SÃO PAULO - Apesar do clichê dos filmes de terror, um cemitério pode ser um local arriscado em plena luz do dia e sem desafiar as leis da física - muito pelo contrário. Uma parede ruiu sobre um coveiro enquanto ele cavava sob um jazigo na manhã desta quinta-feira, 25, em Ferraz de Vasconcelos, na Região Metropolitana de São Paulo. Seu braço esquerdo ficou preso e ele perdeu o movimento da mão até ser libertado pelos bombeiros e levado de helicóptero a um hospital na zona leste da capital.

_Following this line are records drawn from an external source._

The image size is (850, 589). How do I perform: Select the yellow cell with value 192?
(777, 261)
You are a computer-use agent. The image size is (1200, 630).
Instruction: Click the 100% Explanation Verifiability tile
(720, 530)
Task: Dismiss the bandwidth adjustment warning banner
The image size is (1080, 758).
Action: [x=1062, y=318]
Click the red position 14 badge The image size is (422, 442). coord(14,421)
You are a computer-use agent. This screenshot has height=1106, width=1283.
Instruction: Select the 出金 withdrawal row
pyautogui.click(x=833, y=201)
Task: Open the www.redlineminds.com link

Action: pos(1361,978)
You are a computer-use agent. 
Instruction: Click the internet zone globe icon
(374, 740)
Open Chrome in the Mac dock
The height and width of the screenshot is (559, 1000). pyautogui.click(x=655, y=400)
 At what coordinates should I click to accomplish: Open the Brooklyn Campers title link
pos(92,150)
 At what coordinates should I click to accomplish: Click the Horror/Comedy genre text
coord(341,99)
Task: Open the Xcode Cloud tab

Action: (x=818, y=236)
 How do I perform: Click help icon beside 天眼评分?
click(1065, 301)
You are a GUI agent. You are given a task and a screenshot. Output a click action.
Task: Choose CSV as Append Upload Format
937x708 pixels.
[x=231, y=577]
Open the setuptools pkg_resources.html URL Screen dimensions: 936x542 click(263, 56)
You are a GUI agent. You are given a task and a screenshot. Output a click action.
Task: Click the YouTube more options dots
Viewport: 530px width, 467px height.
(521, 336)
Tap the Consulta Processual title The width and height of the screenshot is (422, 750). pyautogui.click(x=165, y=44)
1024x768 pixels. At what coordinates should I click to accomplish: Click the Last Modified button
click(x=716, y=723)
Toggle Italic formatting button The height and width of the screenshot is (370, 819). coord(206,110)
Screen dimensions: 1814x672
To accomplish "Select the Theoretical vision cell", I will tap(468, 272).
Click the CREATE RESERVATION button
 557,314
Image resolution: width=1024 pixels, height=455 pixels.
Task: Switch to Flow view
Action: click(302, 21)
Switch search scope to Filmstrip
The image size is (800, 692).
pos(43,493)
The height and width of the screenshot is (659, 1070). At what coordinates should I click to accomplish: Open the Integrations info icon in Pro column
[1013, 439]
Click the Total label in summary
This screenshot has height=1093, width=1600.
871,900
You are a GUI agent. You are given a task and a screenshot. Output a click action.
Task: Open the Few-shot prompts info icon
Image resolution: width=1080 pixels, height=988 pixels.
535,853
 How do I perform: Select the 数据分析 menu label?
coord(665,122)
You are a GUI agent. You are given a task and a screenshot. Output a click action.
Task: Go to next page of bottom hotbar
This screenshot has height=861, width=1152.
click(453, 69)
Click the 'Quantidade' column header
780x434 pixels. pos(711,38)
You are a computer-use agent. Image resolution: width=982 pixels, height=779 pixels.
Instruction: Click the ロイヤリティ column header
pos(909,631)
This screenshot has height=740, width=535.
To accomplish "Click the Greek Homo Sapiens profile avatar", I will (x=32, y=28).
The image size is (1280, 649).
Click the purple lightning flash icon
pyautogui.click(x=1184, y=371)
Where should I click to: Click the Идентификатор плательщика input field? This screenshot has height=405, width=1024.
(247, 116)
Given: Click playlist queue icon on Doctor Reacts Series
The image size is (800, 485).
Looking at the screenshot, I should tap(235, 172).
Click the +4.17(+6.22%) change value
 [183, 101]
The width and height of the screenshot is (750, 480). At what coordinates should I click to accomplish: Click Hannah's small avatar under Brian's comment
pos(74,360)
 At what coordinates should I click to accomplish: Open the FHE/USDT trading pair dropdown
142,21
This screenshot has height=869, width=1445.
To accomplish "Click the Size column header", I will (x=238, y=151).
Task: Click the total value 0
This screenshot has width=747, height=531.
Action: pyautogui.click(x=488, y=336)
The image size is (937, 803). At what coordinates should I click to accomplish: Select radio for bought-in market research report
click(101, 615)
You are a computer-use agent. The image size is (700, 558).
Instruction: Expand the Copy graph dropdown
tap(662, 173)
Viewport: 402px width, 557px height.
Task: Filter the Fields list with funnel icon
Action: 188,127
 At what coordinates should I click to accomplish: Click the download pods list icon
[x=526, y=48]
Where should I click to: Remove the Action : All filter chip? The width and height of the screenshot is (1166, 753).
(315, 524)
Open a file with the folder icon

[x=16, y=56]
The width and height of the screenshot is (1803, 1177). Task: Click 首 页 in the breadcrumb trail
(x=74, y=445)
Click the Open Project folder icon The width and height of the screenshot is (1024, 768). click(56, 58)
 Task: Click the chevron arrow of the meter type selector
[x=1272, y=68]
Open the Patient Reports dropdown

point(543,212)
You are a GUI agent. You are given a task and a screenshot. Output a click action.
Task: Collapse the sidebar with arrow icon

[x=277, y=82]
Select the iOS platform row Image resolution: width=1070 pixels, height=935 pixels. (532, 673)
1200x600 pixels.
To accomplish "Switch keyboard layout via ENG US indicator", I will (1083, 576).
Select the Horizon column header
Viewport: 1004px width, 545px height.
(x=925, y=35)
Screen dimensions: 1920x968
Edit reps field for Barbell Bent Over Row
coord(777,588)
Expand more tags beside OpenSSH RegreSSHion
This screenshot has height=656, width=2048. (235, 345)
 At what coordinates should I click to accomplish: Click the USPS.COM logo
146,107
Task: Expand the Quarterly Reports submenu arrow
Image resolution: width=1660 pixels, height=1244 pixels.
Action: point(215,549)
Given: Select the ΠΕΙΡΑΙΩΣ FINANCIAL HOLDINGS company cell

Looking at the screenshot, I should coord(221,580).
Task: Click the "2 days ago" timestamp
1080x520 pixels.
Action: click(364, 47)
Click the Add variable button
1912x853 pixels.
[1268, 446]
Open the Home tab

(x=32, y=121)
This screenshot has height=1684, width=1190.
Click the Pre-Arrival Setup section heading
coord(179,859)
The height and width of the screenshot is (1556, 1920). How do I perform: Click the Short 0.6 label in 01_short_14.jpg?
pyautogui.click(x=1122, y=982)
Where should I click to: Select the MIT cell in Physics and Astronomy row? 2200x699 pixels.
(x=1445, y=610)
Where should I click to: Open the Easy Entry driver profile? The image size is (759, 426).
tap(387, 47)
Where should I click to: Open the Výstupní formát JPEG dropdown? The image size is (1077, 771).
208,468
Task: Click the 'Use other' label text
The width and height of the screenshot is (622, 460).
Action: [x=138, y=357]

José Dilson Cardoso da Silva, de 43 anos, preparava uma cova dentro de um jazigo familiar com cerca de um metro de altura no Cemitério da Saudade de Ferraz de Vasconcelos às 8h5. Uma parede da estrutura de tijolos de 1954 desabou então sob seu braço esquerdo, imobilizando-o. "Por causa da umidade, a parede era menos rígida e caiu", conta o administrador da instituição, José Carlos da Silva. Cardoso preparava o espaço para um enterro que aconteceria às 11h.

No momento, ele perdeu o movimento da mão, apesar de ela não ter sido soterrada, mas permaneceu lúcido até a chegada dos bombeiros, que o liberaram. De lá, foi transportado pelo Helicóptero Águia da Polícia Militar ao Hospital Santa Marcelina, em Itaquera. Foi diagnosticada uma luxação em seu braço, mas ele passa bem. "Estamos dando apoio à família. Se houver necessidade de medicamentos, a Prefeitura irá pagar", afirmou o administrador José Carlos.

Ele explicou que a família da pessoa para quem José Dilson preparava a cova transferiu o enterro para um outro cemitério no qual também tem um jazigo.